The likely role of tissue homeostasis in the development of patellofemoral pain has been described by Dye (28). He maintains that altered tissue homeostasis may occur under any circumstance that supersedes the so-called envelope of function or load acceptance capacity of the joint. This includes not only gross structural abnormalities but also repetitive, lower magnitude loads (supraphysiological overload) to the patellofemoral joint. While not sufficient to produce immediately evident structural damage, these repetitive stresses over time result in loss of osseous and periosseous soft tissue homeostasis as manifested by peripatellar synovitis and inflammation of the fat pad tissues (28). Thus lack of significant findings on physical examination (i.e., normal patellar mechanics and normal lower extremity function) may suggest training errors and overuse resulting in supraphysiological overload. This overuse is seen often in an athletic population. In such cases, the training program should be evaluated for obvious errors, including increasing exercise intensity too quickly, inadequate time for recovery, and excessive hill work (33). Initial management should emphasize activity modification to a pain-free level (28).
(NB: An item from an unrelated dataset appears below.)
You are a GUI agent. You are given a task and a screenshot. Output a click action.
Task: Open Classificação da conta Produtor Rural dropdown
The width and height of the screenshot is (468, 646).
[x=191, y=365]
It is becoming increasingly apparent that PFPS is a multifactorial condition that mandates a comprehensive yet individualized approach to treatment. A rehabilitation program should incorporate quadriceps strengthening and be tailored further according to identified deficiencies in patellofemoral kinematics, lower extremity biomechanics, and training. Based on an individual’s constitution, additional strategies that may prove valuable include enhanced muscle flexibility, patellar bracing or taping, hip strengthening, foot orthoses, and gait modification. Training errors and overuse must be addressed also.
The authors declare no conflicts of interest and do not have any financial disclosures.